Mittwoch, 27. August 2025

Zu sich holen

 

Das Bild zeigt den Schriftsteller Giancarlo Pugliese am Grab von Wolfgang Herrndorf. Im Vordergrund eine angeschnittene braune Bierflasche. Giancarlo, auch bekannt als Victor Mancini, trägt Bart, Tattoos am rechten Unterarm und ein dunkles T-Shirt mit der Aufschrift ‚fontaines d.c.‘. Hinter ihm der Grabstein mit der Inschrift ‚WOLFGANG HERRNDORF‘ sowie den Lebensdaten ‚1965–2013‘, daneben Blumen. Im Hintergrund ein rotes Ziegelgebäude und Bäume.
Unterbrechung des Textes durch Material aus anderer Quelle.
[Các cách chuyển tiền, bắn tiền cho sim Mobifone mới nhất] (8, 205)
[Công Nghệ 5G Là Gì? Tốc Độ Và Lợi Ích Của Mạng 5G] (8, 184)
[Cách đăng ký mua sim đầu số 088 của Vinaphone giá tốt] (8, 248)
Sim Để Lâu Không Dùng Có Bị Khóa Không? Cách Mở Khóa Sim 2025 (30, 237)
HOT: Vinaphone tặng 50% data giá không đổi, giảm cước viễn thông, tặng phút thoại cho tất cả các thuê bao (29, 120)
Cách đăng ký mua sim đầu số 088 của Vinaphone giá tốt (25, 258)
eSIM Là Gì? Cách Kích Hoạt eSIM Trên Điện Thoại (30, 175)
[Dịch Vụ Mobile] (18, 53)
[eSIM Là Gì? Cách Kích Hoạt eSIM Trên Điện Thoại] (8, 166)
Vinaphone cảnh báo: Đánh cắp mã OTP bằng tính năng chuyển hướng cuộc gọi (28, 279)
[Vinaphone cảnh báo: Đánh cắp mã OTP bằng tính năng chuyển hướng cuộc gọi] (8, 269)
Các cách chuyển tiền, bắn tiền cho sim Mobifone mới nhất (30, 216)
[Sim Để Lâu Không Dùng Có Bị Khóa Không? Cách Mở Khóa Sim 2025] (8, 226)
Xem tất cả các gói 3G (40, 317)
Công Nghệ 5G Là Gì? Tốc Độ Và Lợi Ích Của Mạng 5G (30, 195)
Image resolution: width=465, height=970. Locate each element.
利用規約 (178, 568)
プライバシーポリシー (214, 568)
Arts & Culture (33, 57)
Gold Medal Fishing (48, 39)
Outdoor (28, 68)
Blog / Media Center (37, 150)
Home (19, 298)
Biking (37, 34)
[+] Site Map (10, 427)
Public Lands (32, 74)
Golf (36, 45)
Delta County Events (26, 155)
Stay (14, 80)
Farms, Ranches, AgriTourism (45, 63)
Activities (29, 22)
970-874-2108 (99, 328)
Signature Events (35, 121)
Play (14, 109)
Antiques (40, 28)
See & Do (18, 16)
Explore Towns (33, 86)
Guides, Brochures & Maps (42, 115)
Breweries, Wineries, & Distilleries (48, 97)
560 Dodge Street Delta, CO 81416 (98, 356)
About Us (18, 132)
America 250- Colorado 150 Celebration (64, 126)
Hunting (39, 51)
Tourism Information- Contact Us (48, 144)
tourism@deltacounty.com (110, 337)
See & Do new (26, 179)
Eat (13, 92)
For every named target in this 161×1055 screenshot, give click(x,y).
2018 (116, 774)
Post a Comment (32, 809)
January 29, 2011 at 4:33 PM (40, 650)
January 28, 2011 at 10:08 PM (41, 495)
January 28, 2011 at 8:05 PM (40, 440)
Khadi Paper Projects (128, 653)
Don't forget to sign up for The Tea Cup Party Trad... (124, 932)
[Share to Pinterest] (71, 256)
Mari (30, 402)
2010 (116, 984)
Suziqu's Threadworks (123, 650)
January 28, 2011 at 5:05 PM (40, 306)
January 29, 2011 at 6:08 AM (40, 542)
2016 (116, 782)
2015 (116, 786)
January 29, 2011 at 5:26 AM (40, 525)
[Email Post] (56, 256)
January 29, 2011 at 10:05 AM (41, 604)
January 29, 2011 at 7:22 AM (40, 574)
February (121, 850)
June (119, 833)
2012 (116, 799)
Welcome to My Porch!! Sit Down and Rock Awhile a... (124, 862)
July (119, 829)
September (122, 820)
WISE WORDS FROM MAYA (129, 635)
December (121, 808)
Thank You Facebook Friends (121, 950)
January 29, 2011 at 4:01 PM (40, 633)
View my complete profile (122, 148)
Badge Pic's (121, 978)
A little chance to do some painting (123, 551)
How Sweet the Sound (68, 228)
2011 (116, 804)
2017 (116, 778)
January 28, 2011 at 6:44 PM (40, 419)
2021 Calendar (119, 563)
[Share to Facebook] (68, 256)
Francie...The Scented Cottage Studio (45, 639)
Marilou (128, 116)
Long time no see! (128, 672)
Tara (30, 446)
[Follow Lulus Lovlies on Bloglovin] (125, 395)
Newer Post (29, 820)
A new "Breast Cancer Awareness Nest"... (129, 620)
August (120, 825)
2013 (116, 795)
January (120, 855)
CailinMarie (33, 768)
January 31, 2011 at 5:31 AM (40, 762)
Gestern war der 12. Todestag von Wolfgang Herrndorf. Wie jedes Jahr besuchte ich sein Grab, sprach mit den Blumen und dem Stein. Es tut gut, mit einem Toten zu sprechen. Besser als mit den Lebenden zurzeit.

Nicht, dass ich ihn gekannt hätte. Leider nicht. Oder zum Glück nicht. Wäre er nett und mir ein Freund gewesen, würde er mir heute fehlen. Wäre er mir unsympathisch gewesen, würde mir seine Literatur wohl nicht so gefallen, weniger bedeuten. So oder so setze ich mich einmal pro Jahr, an seinem Todestag, an sein Grab auf dem Dorotheenstädtischen Friedhof und trinke ein Bier. Mit seinem Stein. So auch gestern.

Nur hatte es dieses Jahr eine andere Qualität. Früher war ich gesund, er an einem Glioblastom gestorben. Ich beklagte, dass er zu früh gegangen sei. Mit 48, fünfeinhalb Büchern, einem phänomenalen Blog und zwei weiteren posthum veröffentlichten Büchern.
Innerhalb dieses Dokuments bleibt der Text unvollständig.